Today, mining in the U.S. often encroaches on Indigenous land. Under mining laws in the U.S. that date to 1872, anyone can stake a claim on federal public lands and apply for permits to start mining if they find “valuable” mineral deposits there. Most lithium, cobalt, and nickel mines are within 35 miles of a Native American reservation, Morrill says, largely because in the aftermath of the 1849 gold rush, the U.S. military removed tribes to reservations not far from mineral deposits in the West. In one particularly controversial project, the mining company Rio Tinto wants to build a copper mine on Oak Flat, Ariz., a desert area adjacent to an Apache reservation that Indigenous groups have used for centuries to conduct cultural ceremonies.
…and on and on it goes. (Read it all until you begin to glaze over; we’ve had these arguments so often that everyone knows what’s going on.)
OR:
We could just continue to use oil to power our cars and trucks, figuring that the gross pollution difference between batteries and electric cars (production and consumption) and using internal combustion engines is pretty much a wash.
But then that wouldn’t be an insane choice made by gibbering eco-lunatics now, would it?
Japan reverses nuclear energy phase-out policy amid global fuel shortages, climate change
…whereas in Germany, for example, where all nukes were put on the short-term shutdown list because of the Fukushima disaster on the other side of the world, they’re still going to resort to firewood and wind power over the winter (lol good luck with that).

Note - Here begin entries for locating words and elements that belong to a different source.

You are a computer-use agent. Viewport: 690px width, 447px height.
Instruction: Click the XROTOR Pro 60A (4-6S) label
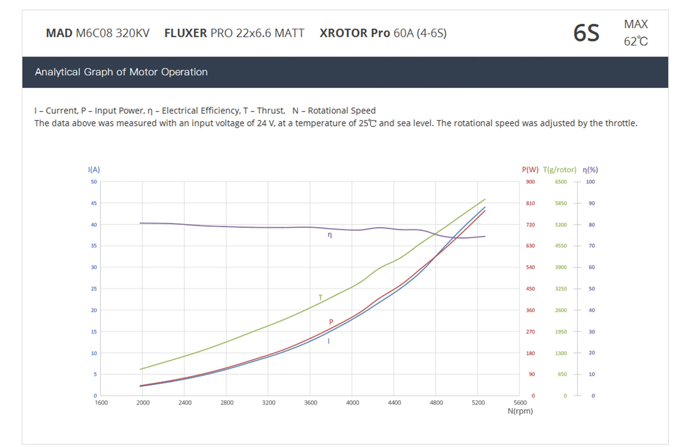tap(383, 33)
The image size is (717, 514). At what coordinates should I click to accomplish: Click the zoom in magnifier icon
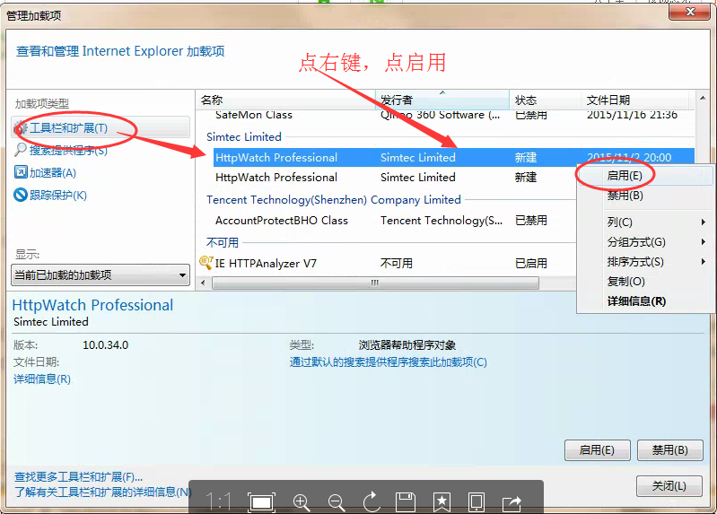(x=302, y=502)
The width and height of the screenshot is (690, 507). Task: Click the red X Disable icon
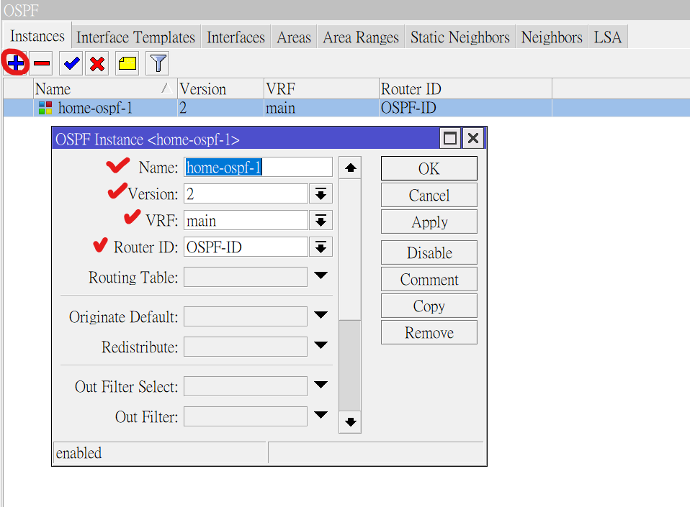pos(97,63)
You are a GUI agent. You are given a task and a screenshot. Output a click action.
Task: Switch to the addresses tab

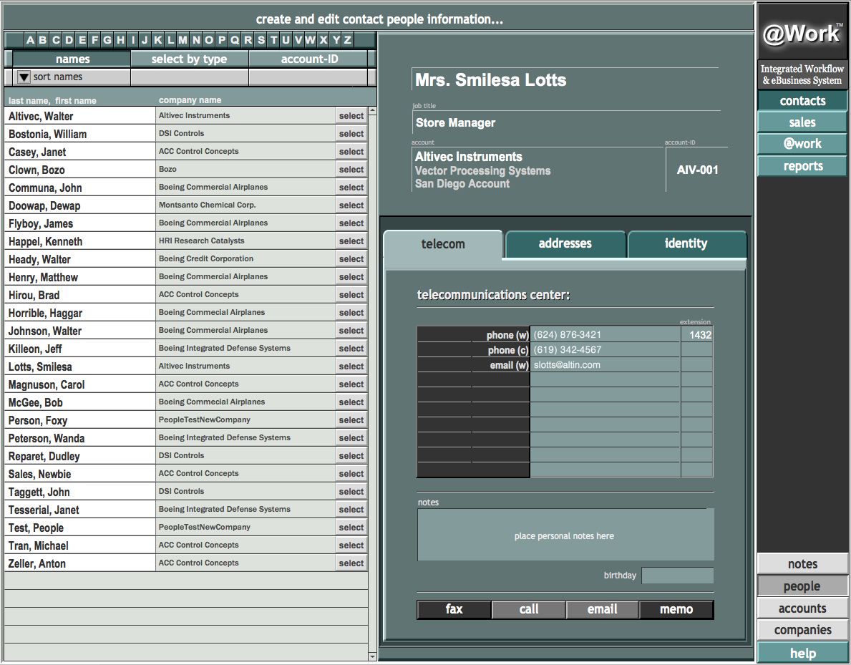(x=565, y=244)
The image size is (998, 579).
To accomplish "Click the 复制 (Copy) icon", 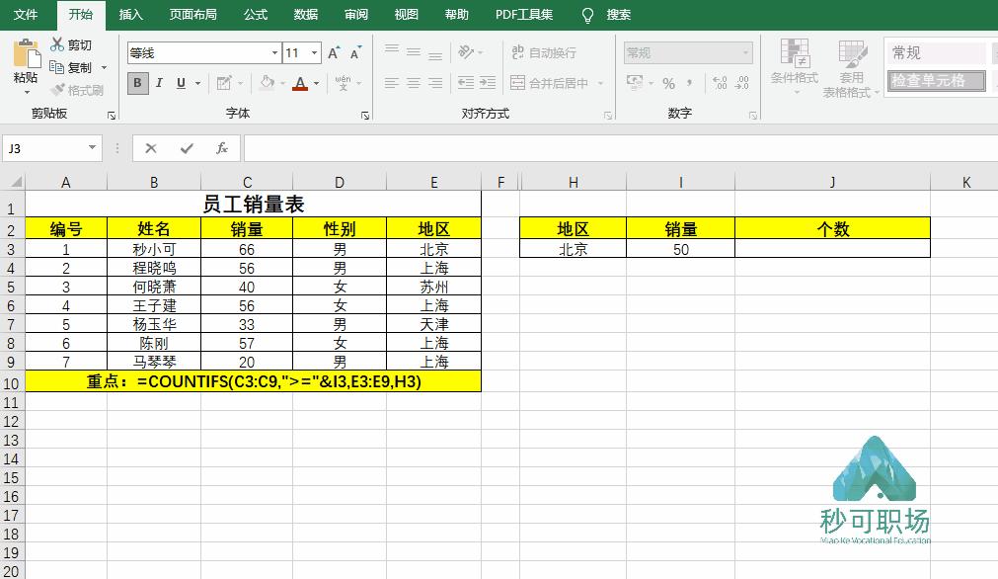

And I always thought that the Germans were pragmatic — but that no longer seems to be the case.
I read this guy’s story with something akin to dread:
And that’s when I realized that little by little, my phone had gotten the best of me.

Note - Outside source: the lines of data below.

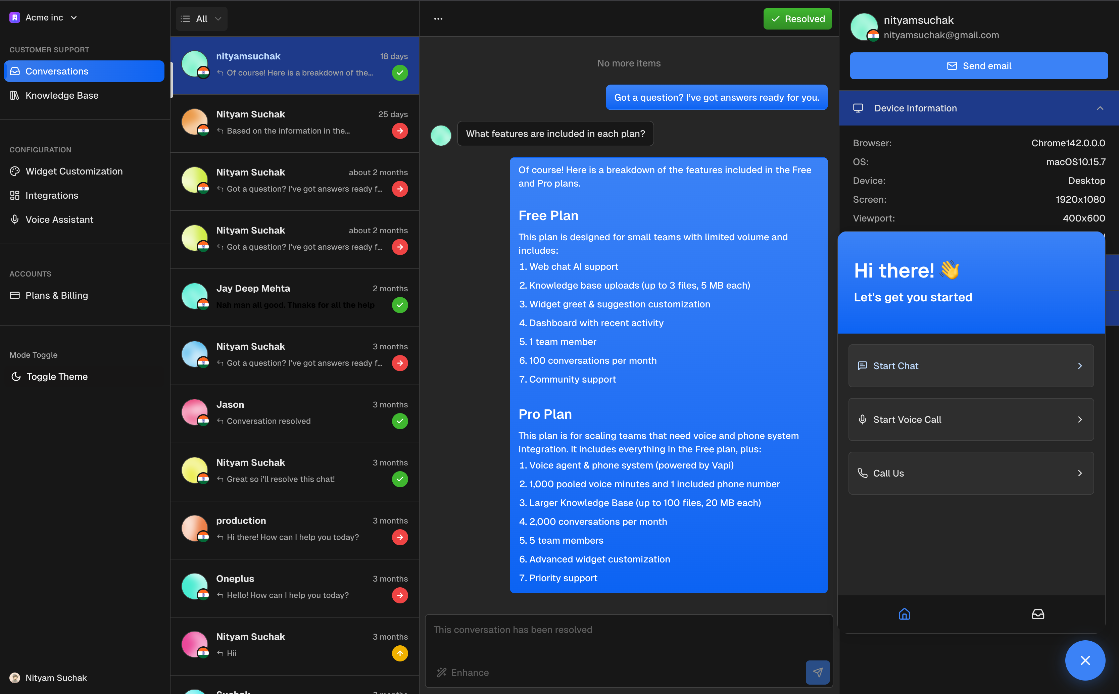The image size is (1119, 694).
Task: Open Integrations via its grid icon
Action: coord(16,195)
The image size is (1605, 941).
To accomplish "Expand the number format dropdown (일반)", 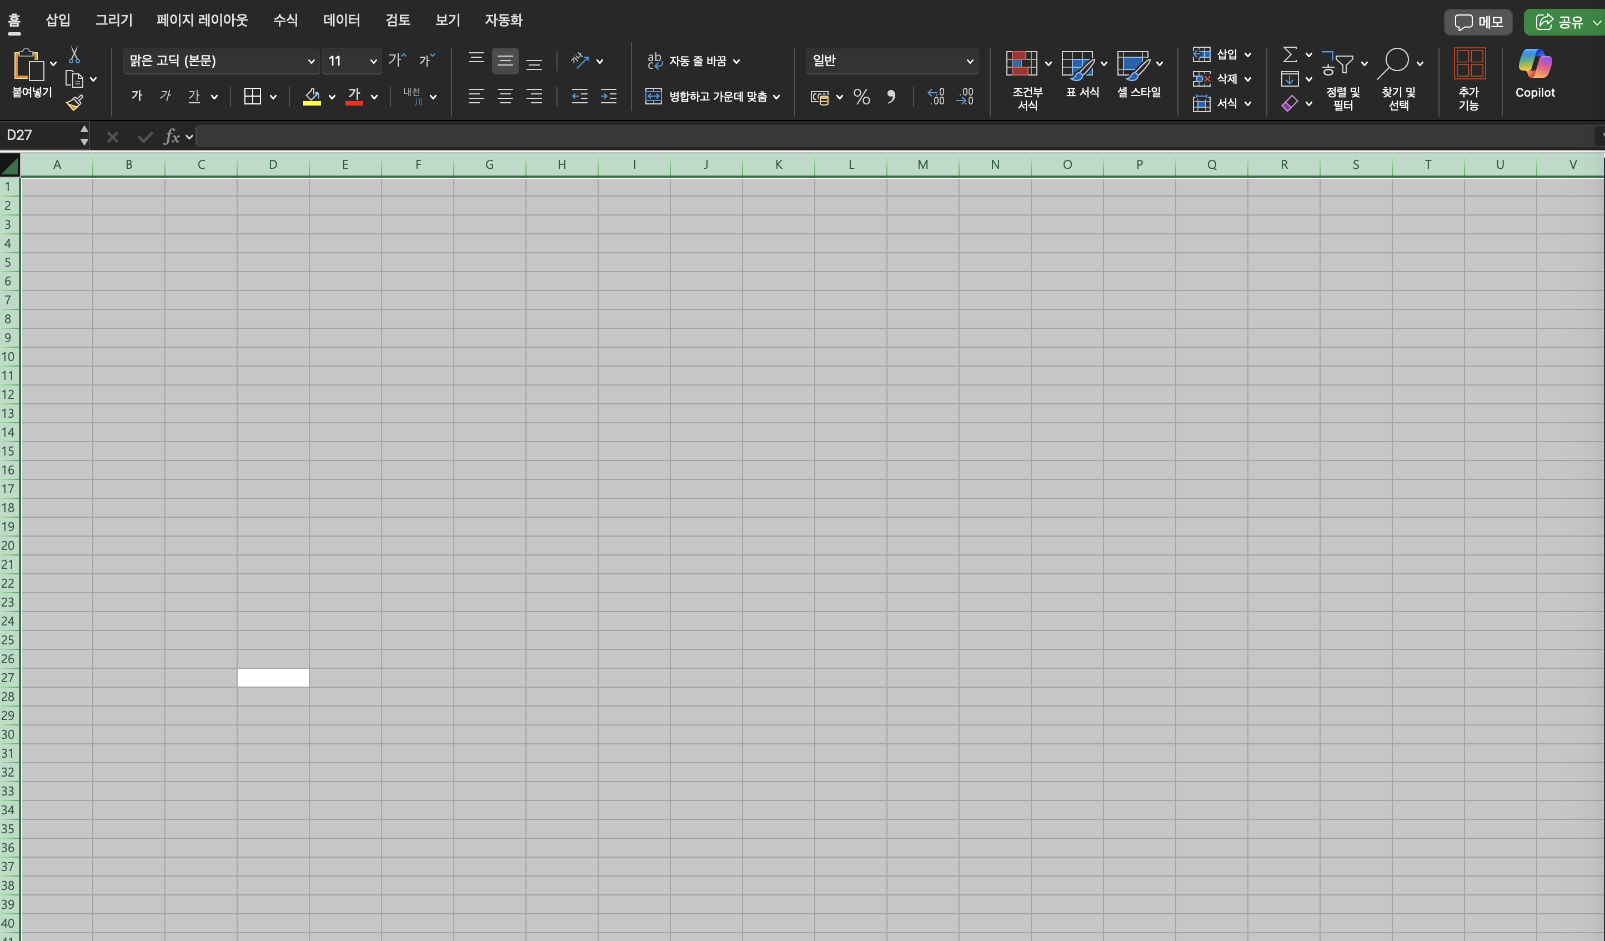I will click(x=969, y=61).
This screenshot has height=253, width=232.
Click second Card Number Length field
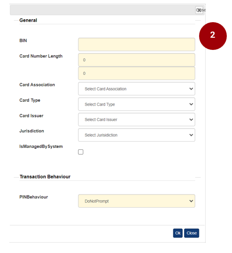136,73
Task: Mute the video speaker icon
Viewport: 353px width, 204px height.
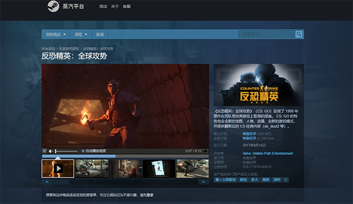Action: 51,151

I’ve often prided myself on one of the few people not shackled to my phone, but after reading this guy’s story, I chided myself for my arrogance.
As much as I hate to admit it, my phone is now an integral part of my existence, as much as my glasses or my car.

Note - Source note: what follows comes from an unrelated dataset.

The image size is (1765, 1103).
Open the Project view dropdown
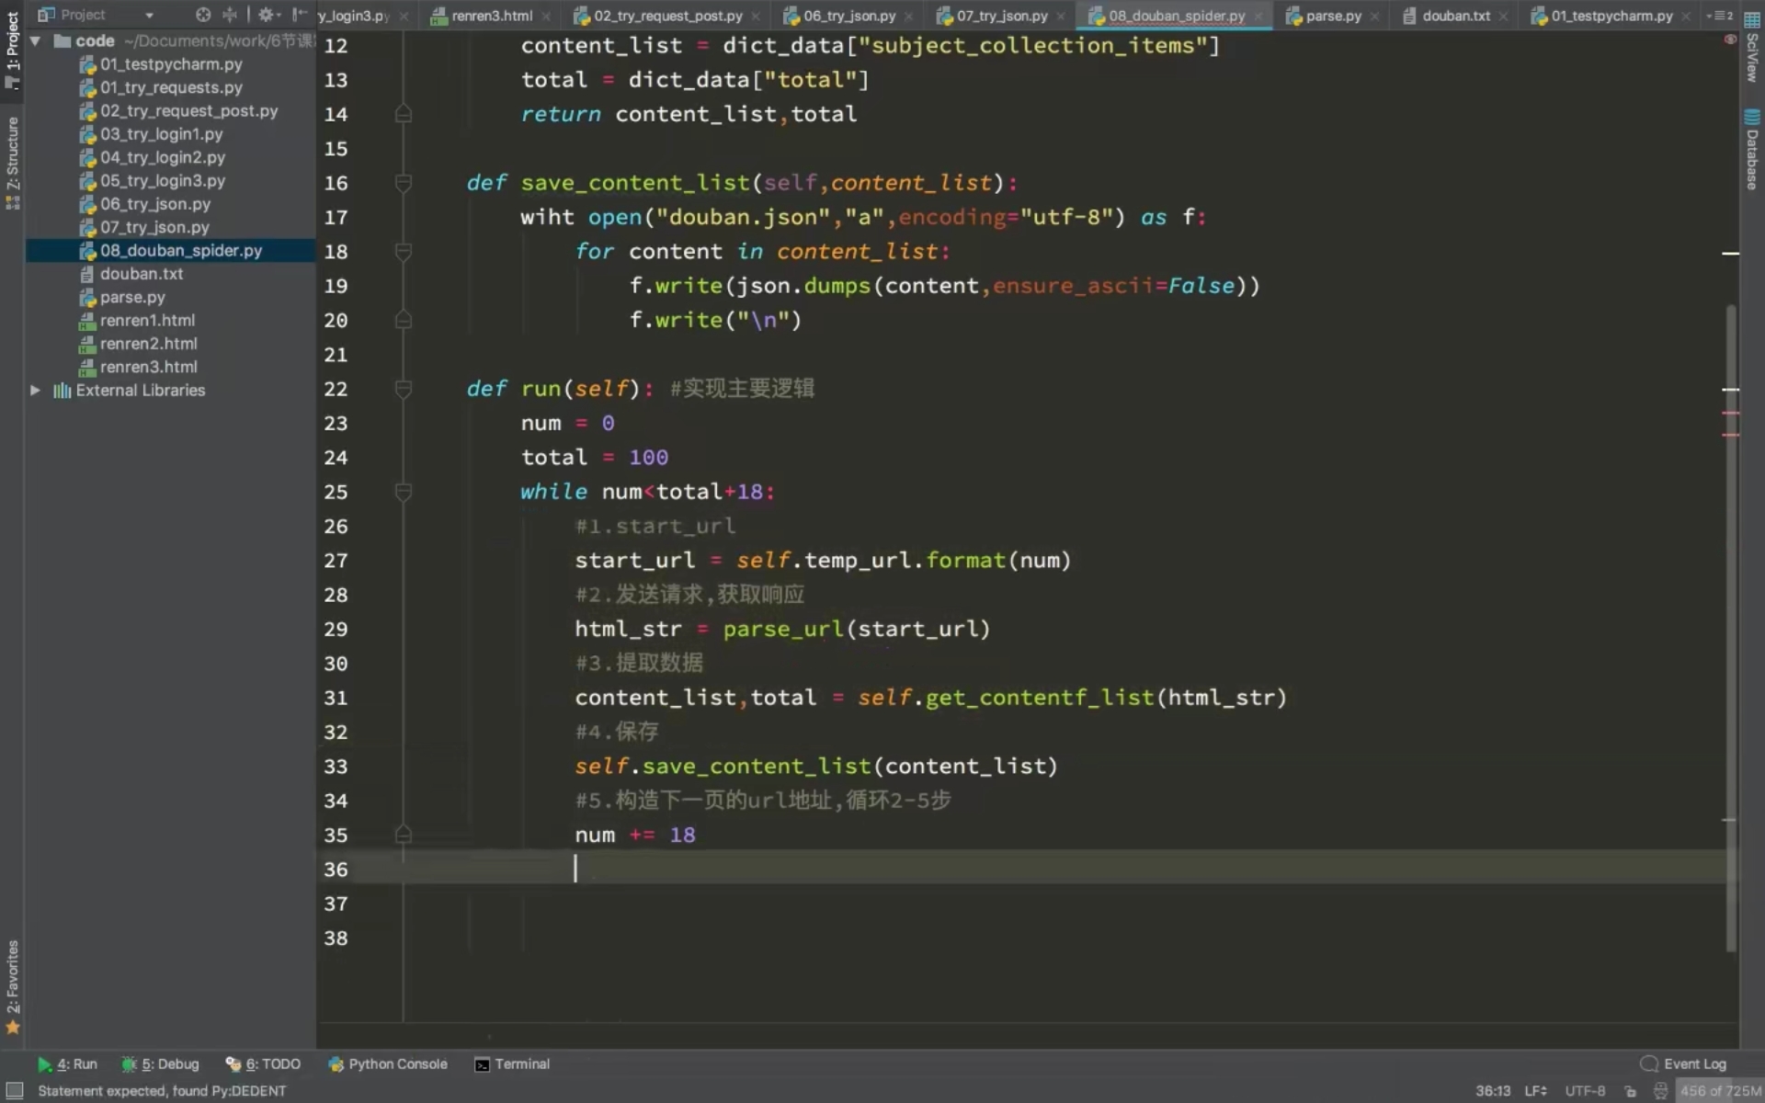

We’ve been one-carring it since the beginning of the week — first, my car had to (finally) get completely fixed after my collision with the highway crocodile a few weeks ago, which meant that while New Wife was driving to and from work, I sat at home, isolated. Then I had to get some errands done (Rx refills etc.) so I had to drive her to and from work for a day. Then, just as we were going to pick up the Tiguan, I got this call: “My check engine light just came on.”
So we picked up my car and dropped hers off, to get the oil changed as well as getting whatever the warning light entailed seen to. All manageable (except the total repair cost for the two cars — I’m going to have to sell a gun or two, and I’m not kidding), but having one car was an inconvenience, really.
However: had my phone disappeared on me during this time, that would have been simply catastrophic. Calls to the auto repair shop, calls to New Wife to organize pickup times… the list of critical calls was far longer than I was comfortable with. And don’t even ask me how I’d have got through to anyone without my phone’s contact list.
Like many people nowadays, we don’t have a landline phone in the apartment. But I’m starting to rethink that — or else I’m going to get a no-contract burner phone for emergencies.
This modern life is bullshit, and it sucks green donkey dicks.